A quick update on other bills of interest:

Sb 410

Grayson: Balcony Inspection Report

This bill is sponsored by the CA Association of Realtors and adds the balcony inspection report to the list of disclosure documents.  One of the reasons cited by the sponsor for this bill was that managers are refusing to conduct inspections and/or provide inspection reports.  Amendments also added the balcony report as an “association record,” as well as requiring the report to include things like the total number of units with exterior elevated elements and the total number of exterior elevated elements inspected. The bill was recently amended to require a schedule of needed repairs out to nine years and beyond.  Because of concerns from engineers about liability stemming from having to certify such a schedule, this portion was removed.   We do know, however, that CAR plans to revisit this issue and is actively looking for a solution to ensure transactions do not fall through due to Fannie and Freddie requirements. We will be engaging in this discussion and will advocate against managers being put in the position of guaranteeing structural soundness.
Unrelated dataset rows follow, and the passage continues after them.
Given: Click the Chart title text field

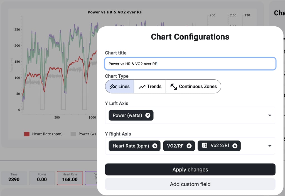Looking at the screenshot, I should pos(190,64).
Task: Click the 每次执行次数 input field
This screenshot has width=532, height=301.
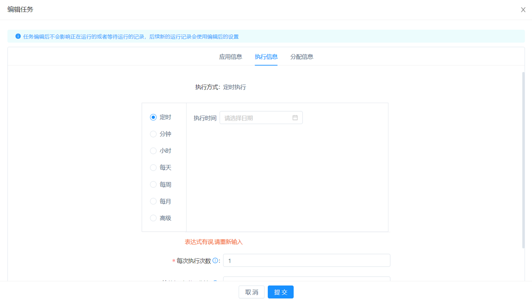Action: 306,261
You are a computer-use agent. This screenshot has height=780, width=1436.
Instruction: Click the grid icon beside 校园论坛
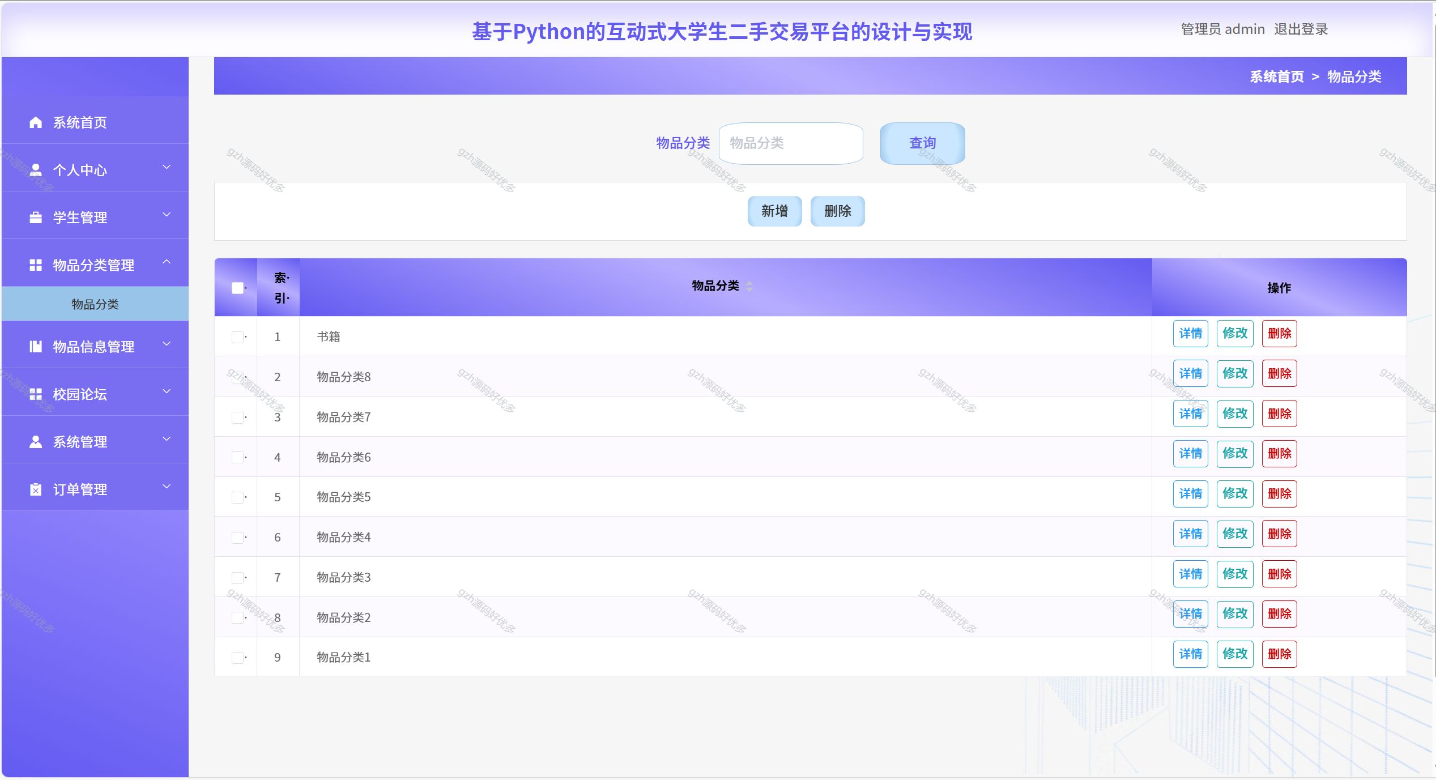point(36,394)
SB 625 Wahab: Disasters: Housing Reconstruction

This bill is intended to address emergency situations like the LA wildfires and voids any CC&Rs to the extent they prohibit or effectively prohibit substantially similar reconstruction of a residential structure damaged or destroyed in a disaster.  The bill also requires expedited architectural review in these situations. The bill has now been amended to tie the expedited review to disaster situations only.

SB 770 Allen: EV Charging Stations

This bill removes the provision requiring owners, when they install an EV charger in common area, to name the association as an additional insured on their insurance policy. Negotiations are ongoing on this measure and CACM is monitoring it as it moves through the process.
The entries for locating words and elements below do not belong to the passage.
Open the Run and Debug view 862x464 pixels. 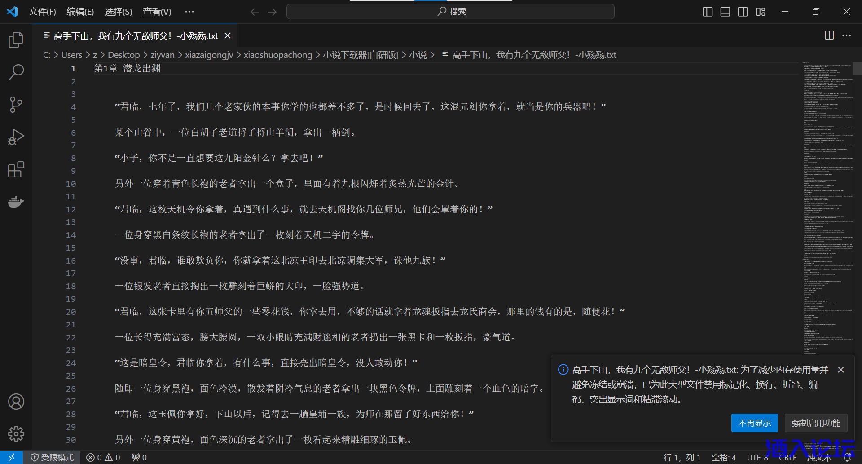[16, 137]
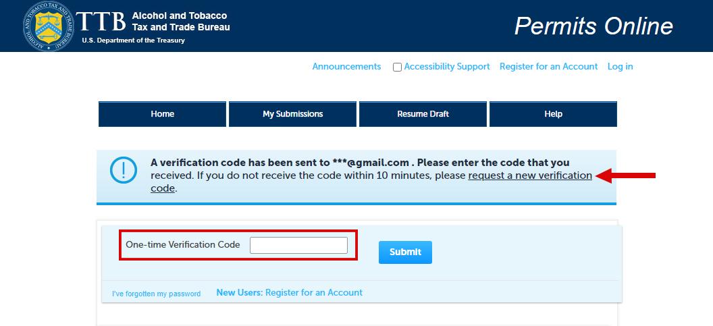Viewport: 713px width, 326px height.
Task: Click the TTB letters logo
Action: (101, 22)
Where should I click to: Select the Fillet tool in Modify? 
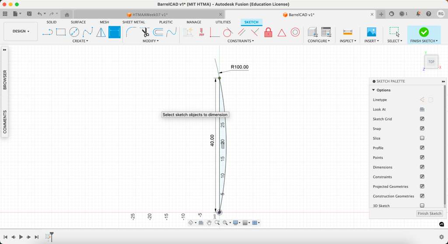[131, 32]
After the Legislature adjourns on September 12th, the Governor will have until October 12th to sign or veto legislation. Apart from the fine cap, we were able to either kill, or significantly improve, almost all the CID bills. That said, 2026 is lining up to be a massive year for the management industry and we will need to harness the power of all your voices to stop policies that impede, or advance policies that enhance, your ability to manage efficiently and effectively.